__Directions for this task__
For the records that follow, return only the count of lines containing the string "gear".

__Stored records__
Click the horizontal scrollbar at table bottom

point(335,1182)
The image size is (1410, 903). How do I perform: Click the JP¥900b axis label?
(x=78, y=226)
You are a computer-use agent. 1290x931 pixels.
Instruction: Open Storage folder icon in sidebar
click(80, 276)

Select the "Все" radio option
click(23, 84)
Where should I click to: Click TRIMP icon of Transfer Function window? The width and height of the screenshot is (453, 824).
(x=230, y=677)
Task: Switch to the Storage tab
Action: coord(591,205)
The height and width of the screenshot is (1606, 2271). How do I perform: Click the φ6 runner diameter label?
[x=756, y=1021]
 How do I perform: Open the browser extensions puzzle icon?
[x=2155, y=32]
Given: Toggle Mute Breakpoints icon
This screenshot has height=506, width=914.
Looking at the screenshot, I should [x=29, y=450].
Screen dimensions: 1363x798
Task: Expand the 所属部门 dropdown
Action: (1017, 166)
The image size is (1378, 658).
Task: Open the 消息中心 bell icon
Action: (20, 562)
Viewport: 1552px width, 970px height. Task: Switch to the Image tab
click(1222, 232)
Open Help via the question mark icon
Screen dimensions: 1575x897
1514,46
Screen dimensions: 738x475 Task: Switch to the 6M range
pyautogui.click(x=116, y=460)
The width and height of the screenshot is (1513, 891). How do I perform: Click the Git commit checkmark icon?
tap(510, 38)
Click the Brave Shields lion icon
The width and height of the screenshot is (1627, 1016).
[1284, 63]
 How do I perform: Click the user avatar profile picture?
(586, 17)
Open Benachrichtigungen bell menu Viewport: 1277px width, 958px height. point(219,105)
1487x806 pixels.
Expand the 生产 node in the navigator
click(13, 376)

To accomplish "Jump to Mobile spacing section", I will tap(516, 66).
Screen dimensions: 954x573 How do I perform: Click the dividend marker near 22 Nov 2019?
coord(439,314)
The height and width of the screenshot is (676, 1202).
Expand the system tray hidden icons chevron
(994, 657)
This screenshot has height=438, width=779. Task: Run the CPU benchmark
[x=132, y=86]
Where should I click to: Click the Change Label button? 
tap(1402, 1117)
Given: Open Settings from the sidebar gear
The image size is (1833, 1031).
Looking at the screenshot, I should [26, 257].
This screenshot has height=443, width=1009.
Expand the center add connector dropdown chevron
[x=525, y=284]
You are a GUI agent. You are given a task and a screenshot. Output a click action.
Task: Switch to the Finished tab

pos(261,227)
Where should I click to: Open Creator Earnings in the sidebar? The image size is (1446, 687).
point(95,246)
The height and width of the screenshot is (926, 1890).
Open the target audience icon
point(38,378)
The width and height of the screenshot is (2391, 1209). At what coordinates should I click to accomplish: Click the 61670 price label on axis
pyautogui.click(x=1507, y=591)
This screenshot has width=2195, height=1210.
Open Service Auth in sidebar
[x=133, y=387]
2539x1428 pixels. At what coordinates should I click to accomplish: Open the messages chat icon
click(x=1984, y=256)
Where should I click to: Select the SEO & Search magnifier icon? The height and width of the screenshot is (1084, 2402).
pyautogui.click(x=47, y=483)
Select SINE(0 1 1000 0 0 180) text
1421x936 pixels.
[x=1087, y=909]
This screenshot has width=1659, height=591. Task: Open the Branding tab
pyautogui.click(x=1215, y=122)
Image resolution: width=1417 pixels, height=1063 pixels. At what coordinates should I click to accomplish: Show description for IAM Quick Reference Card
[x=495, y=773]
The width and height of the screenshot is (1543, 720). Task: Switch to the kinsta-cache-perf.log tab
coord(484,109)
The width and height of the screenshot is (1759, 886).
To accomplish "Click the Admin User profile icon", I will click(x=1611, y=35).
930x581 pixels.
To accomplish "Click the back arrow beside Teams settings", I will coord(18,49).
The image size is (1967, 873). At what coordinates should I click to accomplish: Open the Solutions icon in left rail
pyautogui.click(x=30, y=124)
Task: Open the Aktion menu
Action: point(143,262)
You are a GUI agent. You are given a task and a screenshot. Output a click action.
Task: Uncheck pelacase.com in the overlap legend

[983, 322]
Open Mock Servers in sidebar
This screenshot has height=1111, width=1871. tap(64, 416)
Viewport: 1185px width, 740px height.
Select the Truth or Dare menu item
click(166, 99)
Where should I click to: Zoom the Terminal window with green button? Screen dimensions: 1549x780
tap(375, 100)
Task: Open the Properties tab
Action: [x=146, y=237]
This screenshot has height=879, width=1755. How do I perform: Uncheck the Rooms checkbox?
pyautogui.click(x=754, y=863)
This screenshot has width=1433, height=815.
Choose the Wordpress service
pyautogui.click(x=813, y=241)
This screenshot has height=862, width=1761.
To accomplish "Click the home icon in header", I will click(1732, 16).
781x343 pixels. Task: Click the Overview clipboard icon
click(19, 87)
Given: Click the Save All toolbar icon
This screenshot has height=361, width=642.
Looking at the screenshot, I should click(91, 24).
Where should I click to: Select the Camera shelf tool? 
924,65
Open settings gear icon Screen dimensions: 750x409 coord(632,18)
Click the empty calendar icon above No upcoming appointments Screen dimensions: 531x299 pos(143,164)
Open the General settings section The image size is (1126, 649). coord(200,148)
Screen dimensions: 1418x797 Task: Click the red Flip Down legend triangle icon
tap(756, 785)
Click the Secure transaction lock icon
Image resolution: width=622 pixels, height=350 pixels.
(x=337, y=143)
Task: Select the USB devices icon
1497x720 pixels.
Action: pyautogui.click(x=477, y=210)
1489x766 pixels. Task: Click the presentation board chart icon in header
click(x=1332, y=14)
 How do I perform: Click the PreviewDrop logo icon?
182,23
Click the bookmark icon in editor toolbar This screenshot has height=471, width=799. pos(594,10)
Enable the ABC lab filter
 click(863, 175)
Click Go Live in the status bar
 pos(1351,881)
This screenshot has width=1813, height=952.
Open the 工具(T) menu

__Solution to this task__
2